Crossover probability doesn't have a benefit by definition. It is merely a parameter that allows you to adjust the behavior of a genetic algorithm. Lowering the crossover probability will let more individuals continue in the next generation unchanged. This may or may not have a positive effect when solving certain problems. I created a small experiment in HeuristicLab with a genetic algorithm applied to the TSP. The genetic algorithm was repeated 10 times for each probability on a small instance of the TSPLIB (bays29). As you can see in the image below, it is rather difficult to recognize a pattern. I also uploaded the algorithm and experiment, you can open and experiment with these files for yourself in HeuristicLab. The experiment includes a quality chart for each run and further analysis so you can check convergence behavior if you like.
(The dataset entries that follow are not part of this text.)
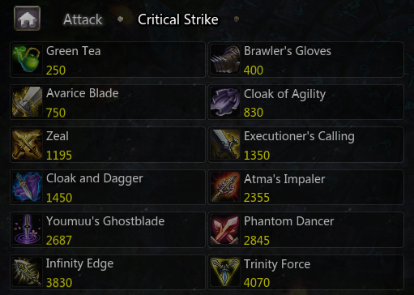This screenshot has height=295, width=414.
Task: Select the Avarice Blade icon
Action: [27, 102]
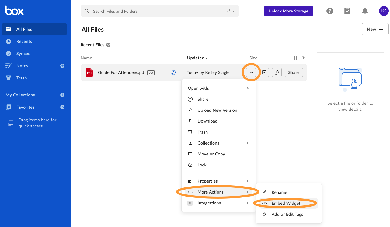Click the copy shared link icon

click(x=277, y=72)
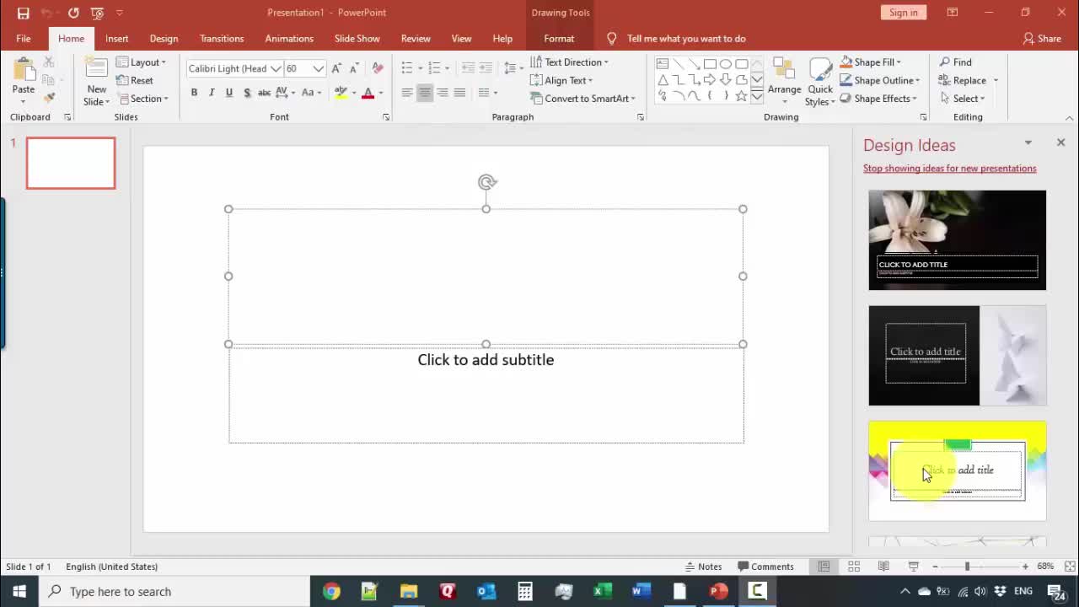Toggle Bold formatting
The height and width of the screenshot is (607, 1079).
(x=194, y=93)
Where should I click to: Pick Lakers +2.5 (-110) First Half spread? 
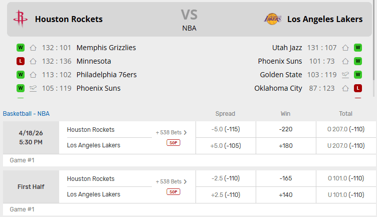pos(226,195)
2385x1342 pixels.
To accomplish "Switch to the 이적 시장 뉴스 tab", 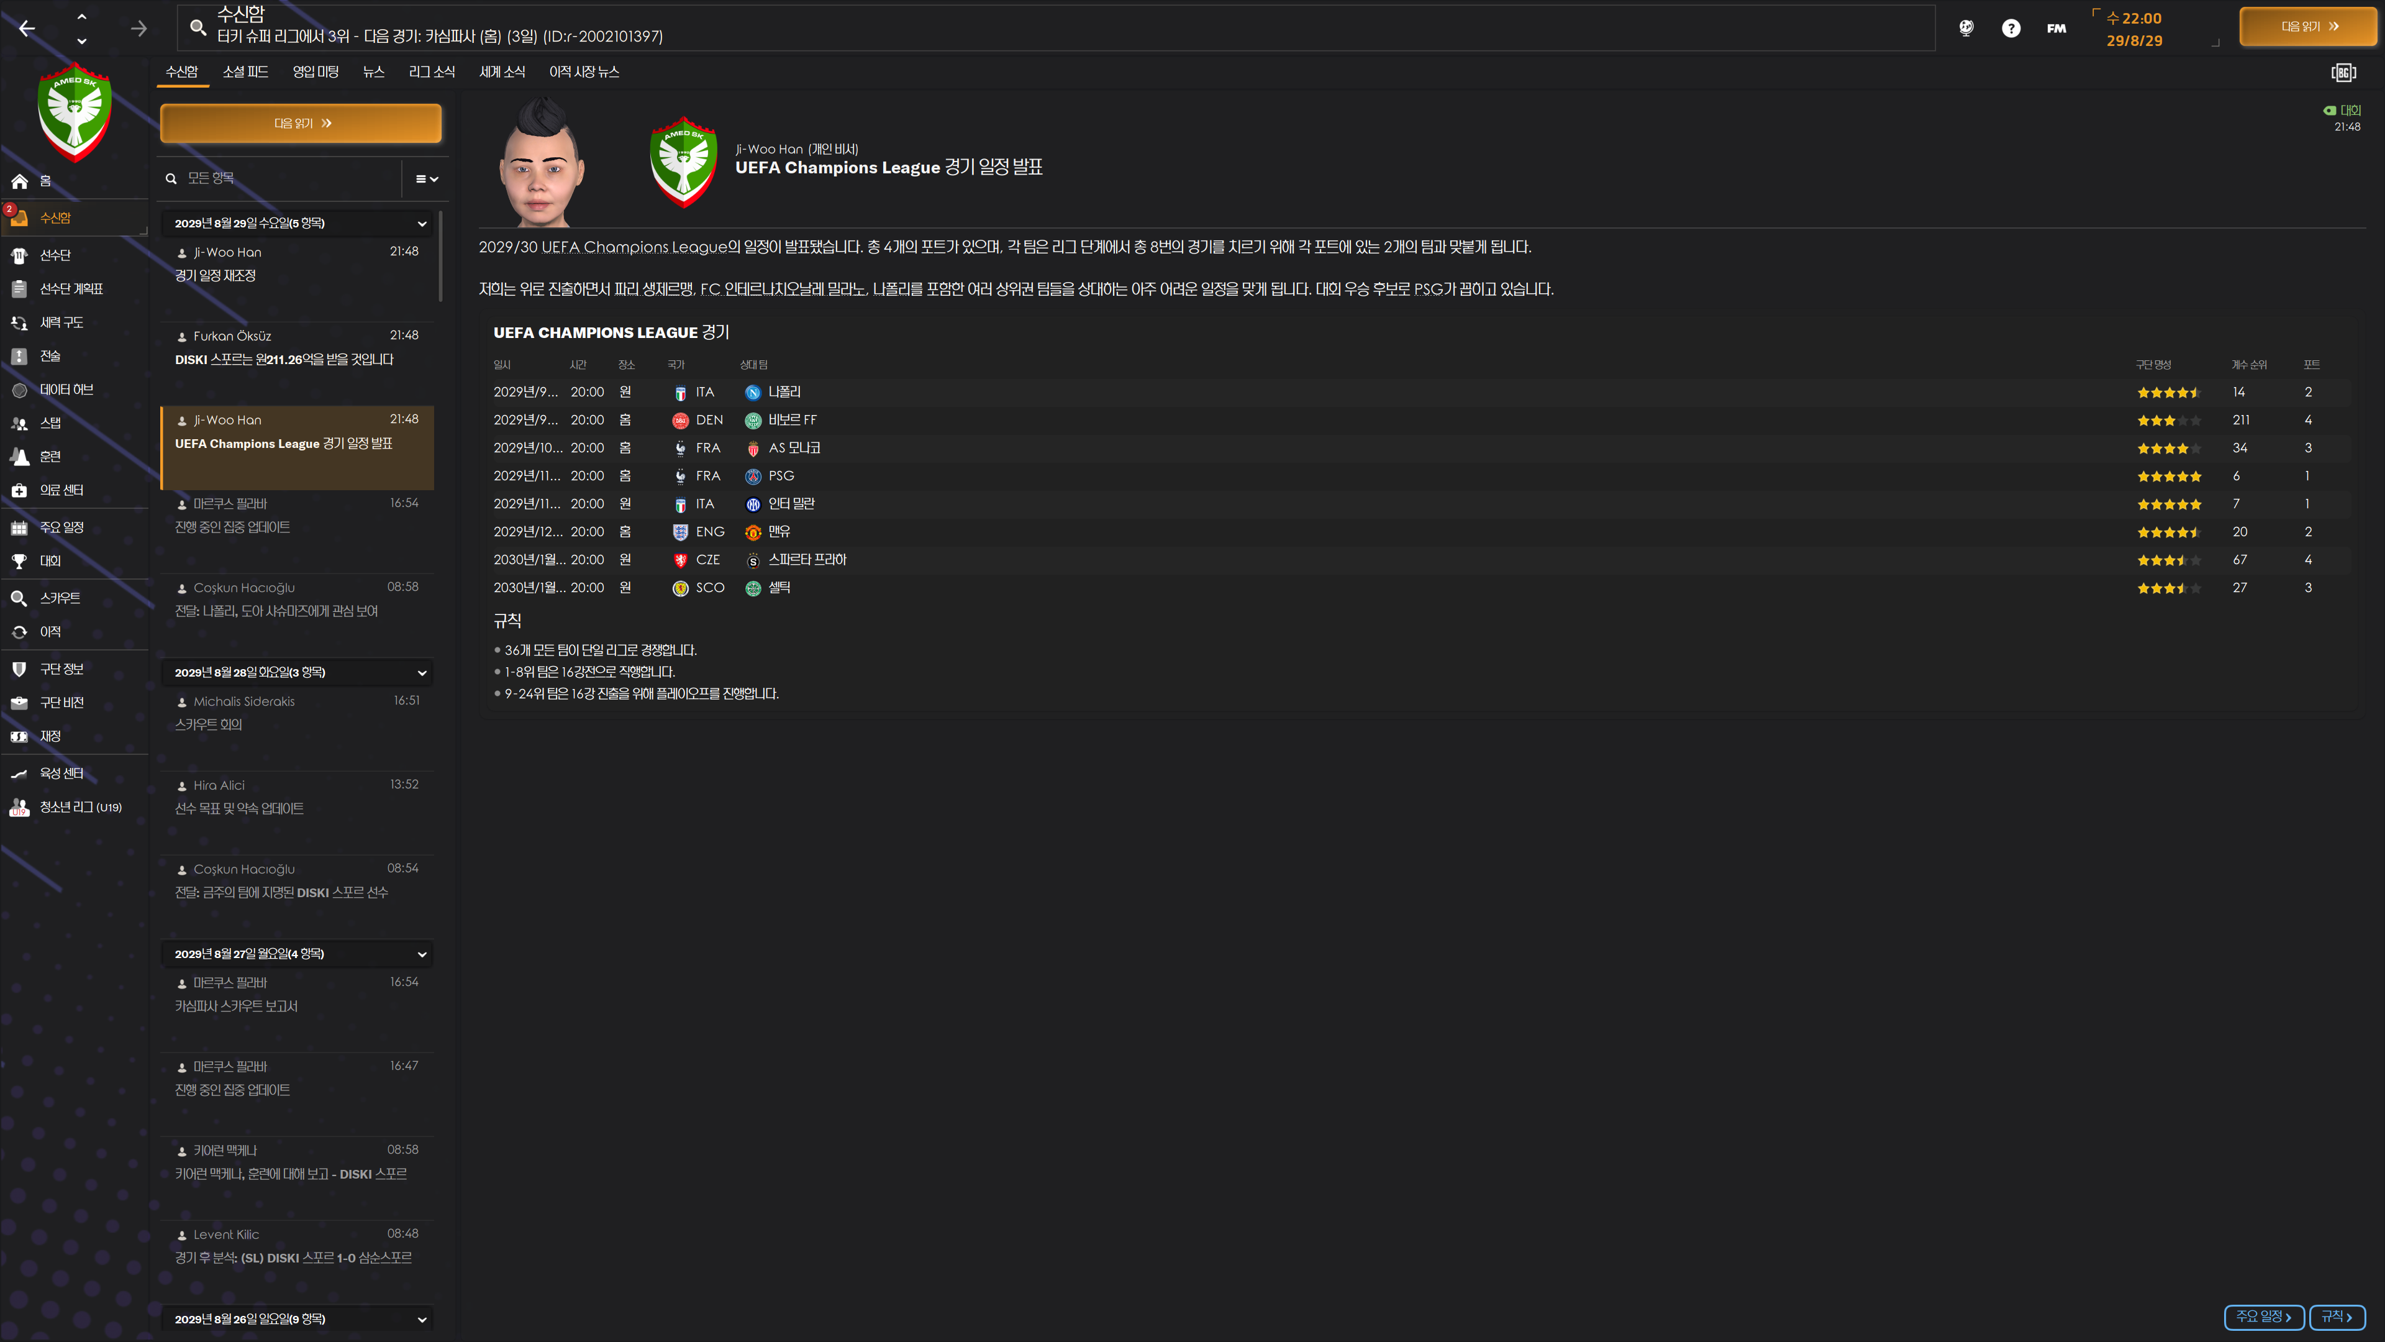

Variations of crossover probability

It is also likely that the chosen strategy is too simple and thus failed to show an effect. In the experiment the parents that were not subject to crossover were also selected by fitness proportional selection. So a high quality individual would dominate the population very fast. A different strategy could be to select only the crossed parents by fitness-proportional selection and the remaining parents randomly. Results can be seen here (algorithm and experiment);

Variations of crossover probability

You can make your own modifications and experiment with the results.

A related answer can be found here: What is Crossover Probability & Mutation Probability in Genetic Algorithm or Genetic Programming?

OTHER TIPS

I don't know exactly what you're asking. Crossover probability is just the probability of applying the crossover operator -- any real number in the range [0.0, 1.0] is an example.

There is no single best setting either. It depends on a large number of factors and complex interrelations with other settings in the algorithm. For instance, if you have a generational GA, you want there to be some probability that the parents can survive unmodified. Otherwise, you can lose good solutions. So you might set the crossover rate to something somewhat low like 0.7. On the other hand, an algorithm like CHC is very strongly elitist -- it always keeps the best solutions it has found, so there's more incentive to use crossover to search more broadly, and it therefore sets the probability to 1.0. Other algorithms depend entirely on mutation and set the crossover rate to 0.0. The most typical values for genetic algorithms are pretty high -- maybe 0.8 to 1.0. Genetic programming tends to use lower values quite often, maybe as low as 0.3 or 0.4.

But this is all sort of beside the point. You have to design an algorithm to support some goal. Figuring out how often to do crossover should be a decision you make because of some reason. If all you do is take an off-the-shelf genetic algorithm and dump some random parameters in there, it isn't likely to work all that well.